SELECT ST_FrechetDistance(
'LineString (37.01317091699999651 55.89133175799999975,         
37.01350427900000284 55.89167322899999846, 37.01370659599999868 
55.8918562969999968, 37.01392270800000261 55.89202131599999746, 
37.0140330629999994 55.89208319800000169, 37.01427676299999803 
55.89205225700000312, 37.01486072400000182 55.89188466000000233, 
37.01598266399999915 55.89158040499999913, 37.01677354000000264 
55.89136381499999828, 37.01698045500000234 55.89129935300000085, 
37.01726093999999989 55.89123231300000327, 37.01741727600000331 
55.89123489199999995, 37.01775293899999753 55.8912735689999991, 
37.01881510399999797 55.89140249199999744, 37.01888867400000294 
55.89141538399999831, 37.01929330800000173 55.89149015899999995, 
37.01949102700000083 55.89163197399999916, 37.01986807200000129 
55.89198521800000208, 37.02038306200000051 55.89246480100000269, 
37.02068653700000311 55.89278322999999915, 37.02096242399999682 
55.89309649999999863, 37.02124290900000148 55.89327956099999994, 
37.02149810499999916 55.89351160999999735, 37.02196021500000001 
55.89395765599999777, 37.02218552299999743 55.89415102699999949, 
37.02241083100000196 55.89438564900000017, 37.02290282900000307 
55.89484973300000092, 37.02305456700000263 55.8949966910000029, 
37.02307755799999711 55.8950817719999975, 37.02338103400000335 
55.89511013300000286, 37.02368450899999885 
'LineString (37.01323479507839664 55.89131127098399787, 
37.01327962101100155 55.89137207276179709, 37.01333908948289775 
55.8914527722402994, 37.01408630813619993 55.89211050199340036, 
37.01414990885830036 55.89209669970679784, 37.01470506770390045 
55.89197610579609687, 37.01728871229249762 55.89122951334790201, 
37.01752766415810214 55.89125747115409837, 37.01901716073069792 
55.89143226995420122, 37.01948167956410174 
) as value


What is the measurement unit for this value? Is it degrees or something else? Should geometries be transformed to other CRS before distance calculation? How to find out value of the proper threshold?
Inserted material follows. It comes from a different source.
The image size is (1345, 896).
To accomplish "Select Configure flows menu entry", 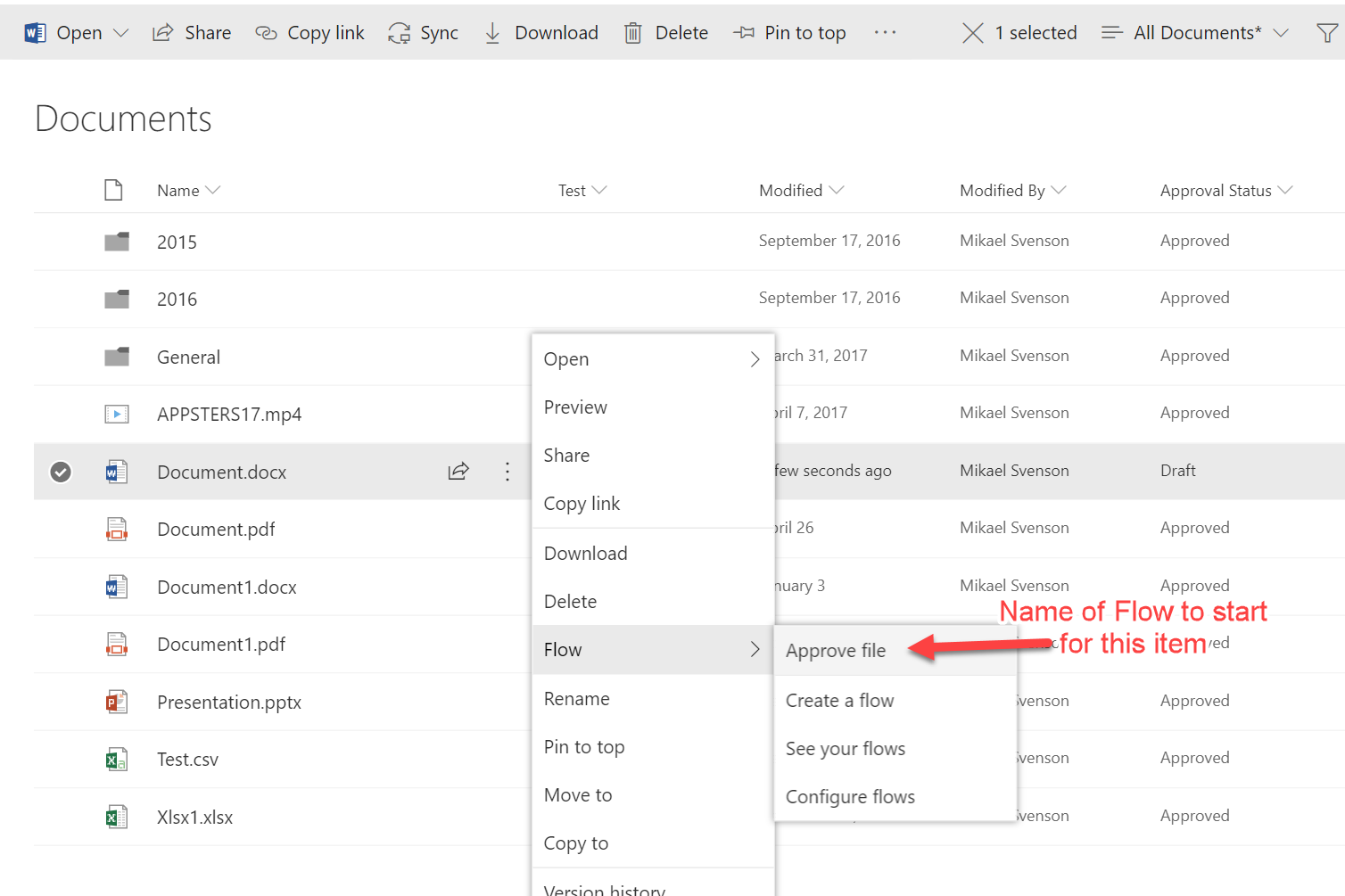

  • so I suppose you did try snapping?
    – Leo
    Apr 18, 2019 at 7:29
  • @Leo what do you mean? Apr 18, 2019 at 8:40
  • snap lines to features. that would simply move your not-nice lines to the lines that are nicely digitized.
    – Leo
    Apr 18, 2019 at 9:50
  • @Leo how to do it in my case? Apr 18, 2019 at 9:56
  • i have never worked with PostGIS but maybe this is helpful: postgis.net/docs/ST_Snap.html
    – Leo
    Apr 18, 2019 at 10:06

1 Answer 1


The function returns a distance measure in CRS units, and transformations are not necessary.

In general, the closer two geometries are according to this measure, the higher the likelihood of a match; in theory, sth. like this should do the trick (in practice you might need to adjust to work with multiple shorter segments matching one larger linestring):

SELECT a.id,
FROM   <layer_1> AS a
  FROM   <layer_2>
  -- WHERE ST_DWithin(a.geom, geom, <distance>)         -- optional: index lookup for closest lines only
         ST_FrechetDistance(a.geom, geom, <frac>)
  LIMIT  1
) AS b

And in the reality of network matching, you likely still get a headache...


  • this function only takes vertices into account; the densifyFrac parameter is useful to homogenize the vertex distribution for more confident results, at a (significant) cost in performance
  • this function considers vertices in order: it might be better to use the ST_HausdorffDistance when the orientation of linestrings are not identical.
    As per @SS_Rebellious' comment, this might, however, introduce ambiguous minimum distances at intersections.
  • naturally, this only works to a degree
  • 1
    I tested ST_HausdorffDistance too, but in case of T-like intersections Hausdorf distance will be significantly less then Frechet. I strongly advise against using ST_HausdorffDistance in cases like this one. Apr 18, 2019 at 8:45
  • @SS_Rebelious +1 aye, noted and edited.